This paper explores connections between margin-based loss functions and consistency in binary classification and regression applications. It is shown that a large class of margin-based loss functions for binary classification/regression result in estimating scores equivalent to log-likelihood scores weighted by an even function. A simple characterization for conformable (consistent) loss functions is given, which allows for straightforward comparison of different losses, including exponential loss, logistic loss, and others. The characterization is used to construct a new Huber-type loss function for the logistic model. A simple relation between the margin and standardized logistic regression residuals is derived, demonstrating that all margin-based loss can be viewed as loss functions of squared standardized logistic regression residuals. The relation provides new, straightforward interpretations for exponential and logistic loss, and aids in understanding why exponential loss is sensitive to outliers. In particular, it is shown that minimizing empirical exponential loss is equivalent to minimizing the sum of squared standardized logistic regression residuals. The relation also provides new insight into the AdaBoost algorithm.

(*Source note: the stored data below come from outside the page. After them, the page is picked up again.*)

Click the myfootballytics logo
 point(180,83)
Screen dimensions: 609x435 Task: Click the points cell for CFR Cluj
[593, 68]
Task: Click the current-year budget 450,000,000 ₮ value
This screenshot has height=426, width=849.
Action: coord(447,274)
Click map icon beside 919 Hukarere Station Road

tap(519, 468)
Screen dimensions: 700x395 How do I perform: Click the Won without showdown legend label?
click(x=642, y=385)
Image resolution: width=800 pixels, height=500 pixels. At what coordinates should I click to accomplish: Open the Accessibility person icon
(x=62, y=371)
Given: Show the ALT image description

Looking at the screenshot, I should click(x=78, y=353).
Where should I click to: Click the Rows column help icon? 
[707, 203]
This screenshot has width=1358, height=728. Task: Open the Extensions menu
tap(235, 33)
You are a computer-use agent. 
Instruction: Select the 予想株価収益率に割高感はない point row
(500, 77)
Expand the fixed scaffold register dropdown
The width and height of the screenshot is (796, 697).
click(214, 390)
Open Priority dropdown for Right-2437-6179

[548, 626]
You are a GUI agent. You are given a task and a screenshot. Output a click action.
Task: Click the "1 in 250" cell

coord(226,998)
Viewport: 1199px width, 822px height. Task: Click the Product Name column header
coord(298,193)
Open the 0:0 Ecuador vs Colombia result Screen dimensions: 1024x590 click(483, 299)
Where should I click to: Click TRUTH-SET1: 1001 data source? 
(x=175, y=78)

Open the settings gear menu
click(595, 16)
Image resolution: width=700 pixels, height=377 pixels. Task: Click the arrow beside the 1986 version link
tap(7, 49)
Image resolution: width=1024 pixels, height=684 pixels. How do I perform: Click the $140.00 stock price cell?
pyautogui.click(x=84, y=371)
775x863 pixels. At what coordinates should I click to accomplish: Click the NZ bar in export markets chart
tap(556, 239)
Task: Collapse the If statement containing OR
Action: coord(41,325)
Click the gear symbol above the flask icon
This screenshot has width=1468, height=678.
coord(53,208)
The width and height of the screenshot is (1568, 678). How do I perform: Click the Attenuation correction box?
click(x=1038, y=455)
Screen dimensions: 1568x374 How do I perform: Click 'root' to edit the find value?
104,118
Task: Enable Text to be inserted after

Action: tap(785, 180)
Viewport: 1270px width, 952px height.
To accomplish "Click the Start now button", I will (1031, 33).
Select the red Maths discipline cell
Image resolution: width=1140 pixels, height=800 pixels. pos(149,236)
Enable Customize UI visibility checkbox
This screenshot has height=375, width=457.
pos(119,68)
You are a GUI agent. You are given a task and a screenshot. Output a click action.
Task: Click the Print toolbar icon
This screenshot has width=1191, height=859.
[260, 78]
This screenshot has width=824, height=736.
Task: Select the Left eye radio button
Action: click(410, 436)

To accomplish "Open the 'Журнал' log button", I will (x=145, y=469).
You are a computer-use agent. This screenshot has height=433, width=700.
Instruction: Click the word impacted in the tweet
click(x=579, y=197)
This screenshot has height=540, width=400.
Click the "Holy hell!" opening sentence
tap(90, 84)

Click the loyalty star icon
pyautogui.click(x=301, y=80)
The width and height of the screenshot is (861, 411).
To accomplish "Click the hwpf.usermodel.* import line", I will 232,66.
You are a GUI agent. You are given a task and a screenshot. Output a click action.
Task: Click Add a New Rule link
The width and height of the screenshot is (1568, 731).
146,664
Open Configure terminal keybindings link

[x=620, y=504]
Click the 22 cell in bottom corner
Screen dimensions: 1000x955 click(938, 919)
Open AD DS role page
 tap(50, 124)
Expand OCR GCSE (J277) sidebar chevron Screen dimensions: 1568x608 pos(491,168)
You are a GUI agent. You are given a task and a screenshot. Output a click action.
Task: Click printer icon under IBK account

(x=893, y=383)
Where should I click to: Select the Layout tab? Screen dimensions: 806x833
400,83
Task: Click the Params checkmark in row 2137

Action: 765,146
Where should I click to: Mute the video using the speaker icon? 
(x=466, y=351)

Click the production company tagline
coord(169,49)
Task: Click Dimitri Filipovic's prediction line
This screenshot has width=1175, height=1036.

翻译：本文探讨了基于边界的损失函数与二分类及回归应用中一致性之间的关联。研究表明，二分类/回归中一大类基于边界的损失函数实际上等价于由偶函数加权的对数似然分数估计。本文给出了相容（一致）损失函数的简洁特征描述，使得不同损失函数（包括指数损失、逻辑损失等）的比较更为直接。利用该特征描述，本文为逻辑模型构建了一种新型Huber型损失函数。推导得出边界与标准化逻辑回归残差之间的简单关系，证明所有基于边界的损失均可视为标准化逻辑回归残差平方的损失函数。这一关系为指数损失和逻辑损失提供了全新的直观解释，并有助于理解指数损失为何对异常值敏感。特别地，研究表明最小化经验指数损失等价于最小化标准化逻辑回归残差平方和。该关系还为AdaBoost算法提供了新的见解。